The World Cup wides market, pioneered by Sporting Index, was introduced for the first time in 1999 and has been available to punters in every Cricket World Cup tournament since, but traders (as well as bowlers) underestimated how much this would swing in English conditions.
That year’s tournament saw the introduction of the white ball in the Cricket World Cup for the first time, and Sporting Index initially predicted there would be 255 wides in the 42-game tournament, which was quickly pounced on by the betting community.
After the dust settled on the 979th and final wide of the tournament, Sporting Index traders were left licking their wounds, with the company facing huge losses of £500,000.
This year, the trading team returns to the site of its greatest loss, and after 20 years’ experience in the white-ball game, have priced this year’s wides at 715.

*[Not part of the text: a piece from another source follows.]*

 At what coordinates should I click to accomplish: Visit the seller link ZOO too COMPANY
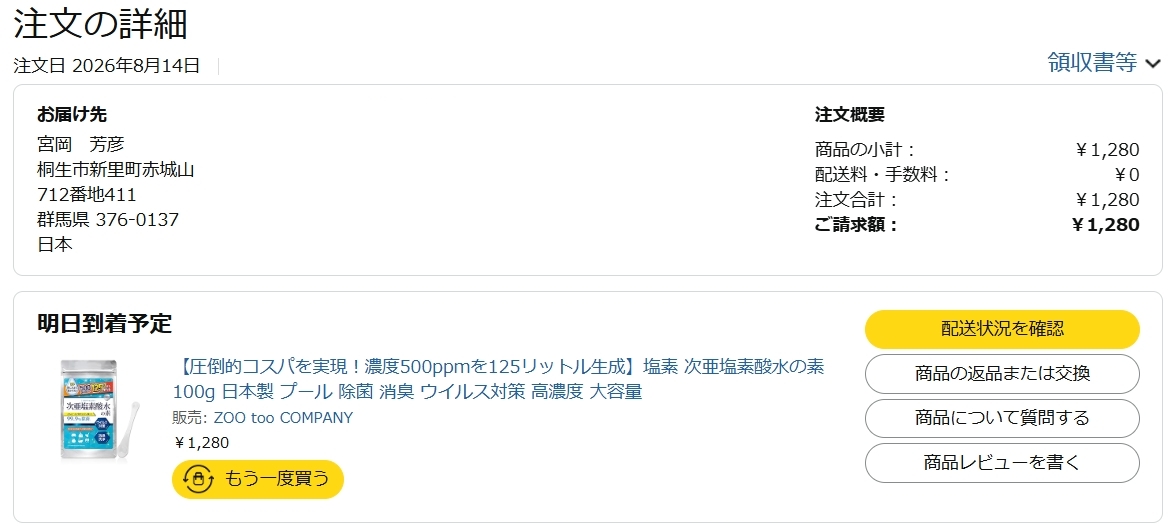283,418
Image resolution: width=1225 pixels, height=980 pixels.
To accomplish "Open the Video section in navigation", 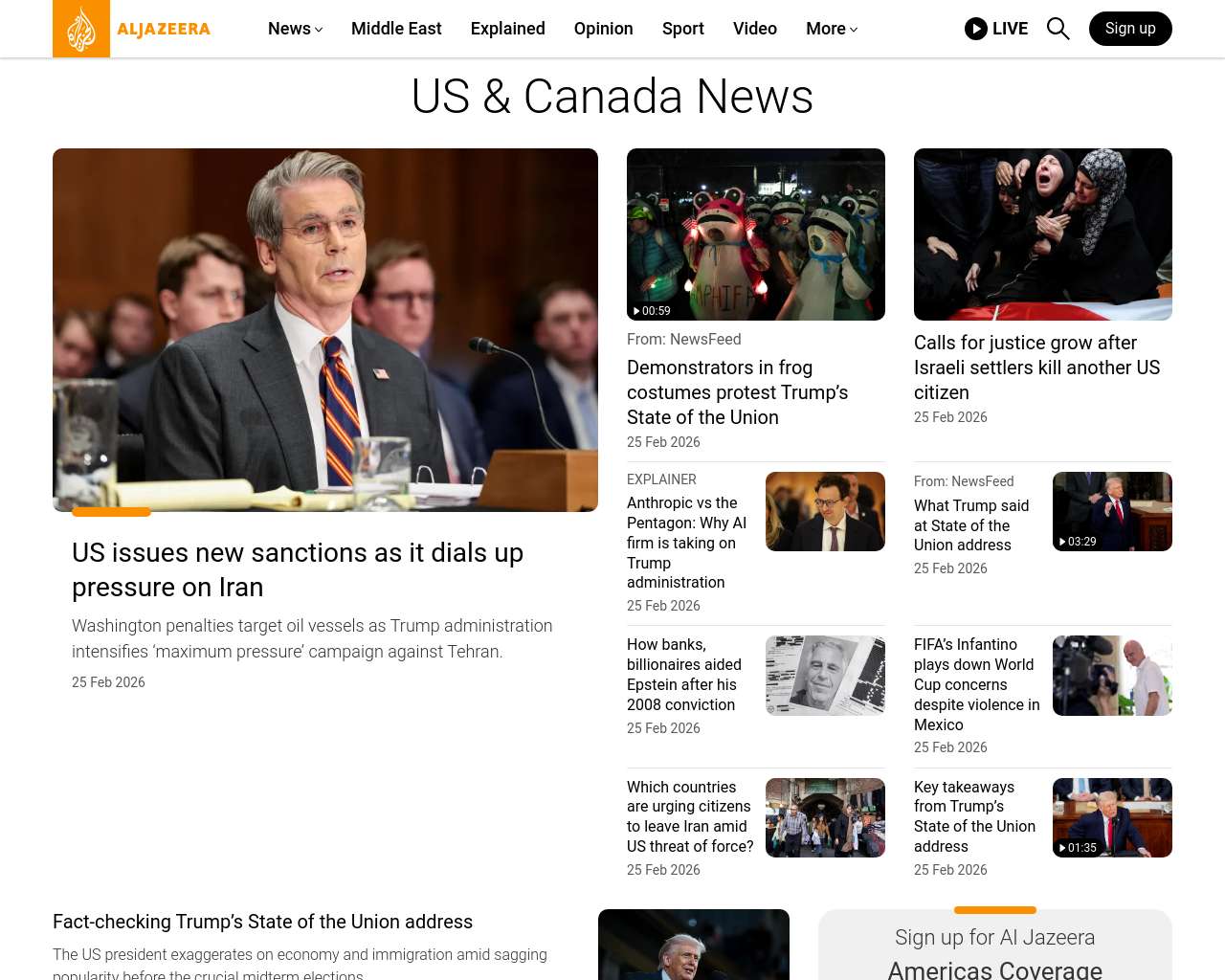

Prior to the white ball introduction, World Cup teams averaged 8.15 wides each per game, compared to 16.7 per team with the white ball. There was also an average of 817 wides per tournament with the white ball, compared to 300 per game before its adoption.
The largest number of wides bowled in a single World-Cup game came in India’s win over Kenya in 1999, with the two sides bowling 52 wides between them.
As for the tournament itself, Sporting Index is predicting that there will be 535 total sixes during the tournament and that Eoin Morgan’s England side will contribute 80 of these. The spread betting firm are also estimating that 45 batsmen will score centuries during the 48 matches.
Neville Burdock, Head of Trading at Sporting Index, said: “The 1999 Cricket World Cup wides market was an absolute disaster for us, and a real celebration for punters. This year, we are willing to take on the wides market again but will be pricing the total at 715 across the tournament.
“With tactical, disciplined bowling more prevalent than ever, we expect significantly less wides than the 979 that stung us 20 years ago, but with a new ball at each end, maybe a few more than the original 255 that was first predicted with the red ball.”